A corrida foi criada por Cásper Líbero, jornalista paulista que criou A Gazeta em 1918, de onde surgiria o semanário A Gazeta Esportiva, em 1928. Muito ligado aos esportes, Líbero teria presenciado uma corrida noturna durante uma viagem à França, em 1924, e resolveu patrocinar uma corrida no último dia do mesmo ano, em São Paulo. A corrida veio depois a ser batizada com o nome do santo homenageado no dia 31, São Silvestre. Com um percurso inicial de 8,8 km, a corrida não foi reconhecida como uma prova oficial pela Federação Internacional de Atletismo até o ano de 1991, quando passou a ter um percurso de 15km. Talvez por seu pequeno trajeto, ou pela data festiva, a corrida tem também como atrativo pessoas com fantasias e muita descontração de grande parte dos participantes, um de seus charmes especiais.
No entanto, não é exatamente com a história da São Silvestre que este post se preocupa. Pretendo, na verdade, oferecer um pequeno olhar sobre a relação entre a corrida São Silvestre e a identidade da cidade de São Paulo.
O esporte e identidades locais
Não deve ser novidade para o leitor deste blogue que o esporte está intimamente ligado a profundos sentimentos de identificação dos indivíduos. Foram tantos os artigos aqui já postados sobre isso que não tenho nem mais a conta. No entanto, não me recordo de um póst que abordasse de forma mais direta a relação entre o esporte (no caso, uma prova esportiva) e a identidade da cidade. A visão do evento esportivo como o que Pierre Nora chamou de lieu de memóire, ou lugar de memória; lugares (físicos ou não) em que a consciência histórica de um povo é construída. Os lugares de memória podem ser, assim, monumentos, personalidades, edifícios, festividades, ou outros marcos que sustentam uma visão em comum de um passado, ajudando a materializar uma identidade compartilhada. E eventos esportivos podem funcionar nesse sentido (Para mais informações, ver artigo de Pierre Nora, na revista Projeto História, n. 10).
A São Silvestre apareceria assim como um dos marcos da memória paulistana. Mas não é apenas sua realização e repetição, já por quase 90 anos, que a imbui de tal representatividade. Podemos começar pelo trajeto atual da corrida (disponível no site oficial do evento).
Um olhar um pouco mais atento pode facilmente observar que diversos pontos chave para a identidade paulistana são “visitados” pela São Silvestre: o MASP, o Memorial da América Latina, o Teatro Municipal, a Praça da República, o estádio do Pacaembu, o Viaduto do Chá e a prefeitura da cidade, com a chegada em frente à Gazeta (Fundação Cásper Líbero), em homenagem ao criador do evento.

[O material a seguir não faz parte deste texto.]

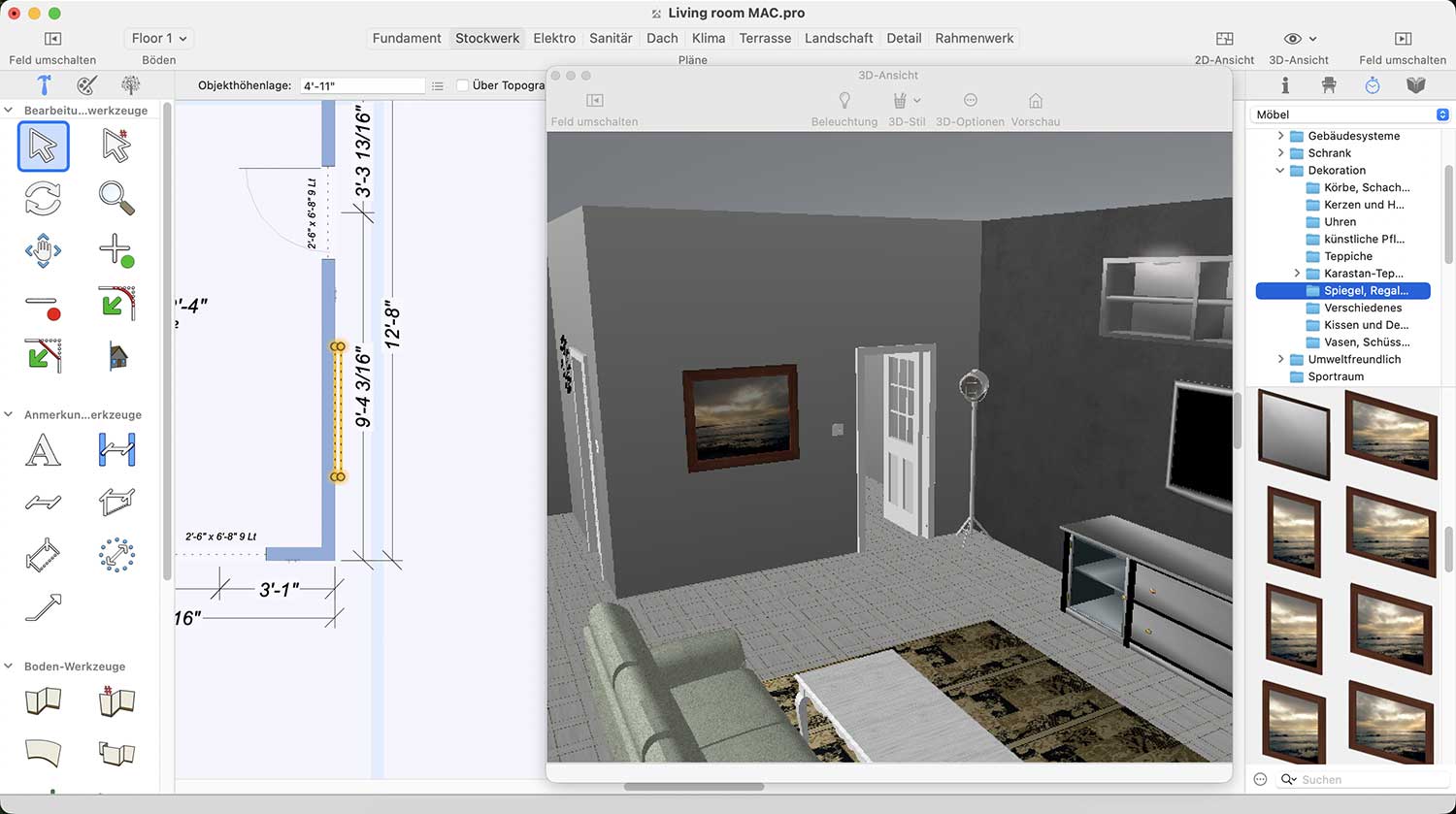Click the magnifying glass zoom tool
This screenshot has height=814, width=1456.
click(x=116, y=197)

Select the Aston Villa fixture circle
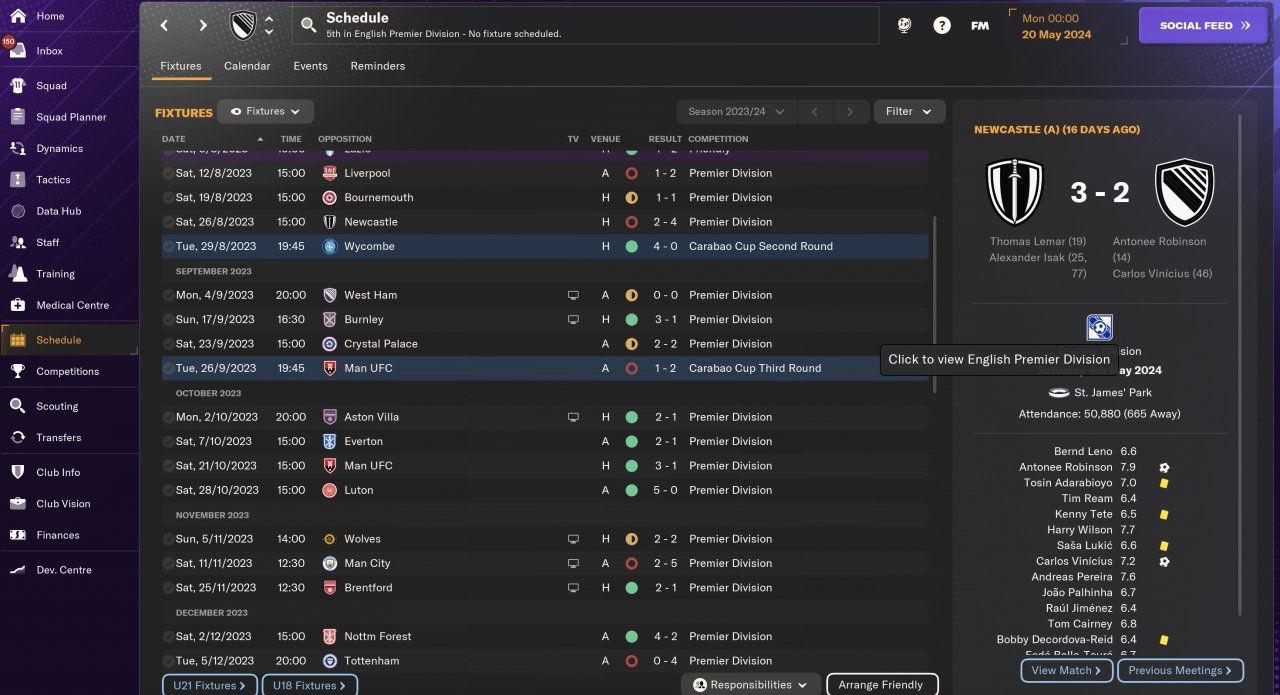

Tal mobilização de símbolos não deve ser vista como algo acidental, ainda mais nos dias de hoje, quando a transmissão da corrida pela televisão é tão significativa. A imagem a ser transmitida de São Paulo é a da cidade do MASP, do Teatro Municipal, com seu marco histórico no viaduto do Chá e o esportivo no Pacaembu. Transmite-se uma imagem selecionada da cidade, que será vista por milhares, e será compartilhada por muitos como a imagem de São Paulo.
Ao assistir a corrida, lembre-se que ela não é famosa pela dificuldade de seus parcos 15 km, mas pela sua “tradição” e pela imagem que representa da cidade de São Paulo. Esse fato não diminui sua importância. Na verdade, ele coloca a São Silvestre ao lado de eventos esportivos de grande renome no mundo, como o Tour de France ou as 500 milhas de Indianápolis; ela se torna um evento que marca sua cidade, ou seu país, se tornando um símbolo dela. Só que nas outras, não encontraríamos o the Flash.

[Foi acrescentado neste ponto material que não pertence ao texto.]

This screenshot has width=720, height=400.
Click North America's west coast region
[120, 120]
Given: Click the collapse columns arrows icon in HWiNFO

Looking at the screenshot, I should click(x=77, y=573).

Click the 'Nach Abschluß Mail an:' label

Fonte:www.historiadoesporte.wordpress.com
Comentários
Por
Edison Yamazaki
em 31 de Dezembro de 2013 às 00:04.
Não restam dúvidas de que as corridas de rua atualmente proporcionam muita propaganda para as cidades que as organizam. Mesmo com todo esse "profissionalismo" em torno dos eventos, confesso que tenho saudades do tempo em que a São Silvestre era apenas uma grande brincadeira no último dia do ano. Saída e chegada em frente a Gazeta e muita festa dos participantes. Acho que estou ficando velho.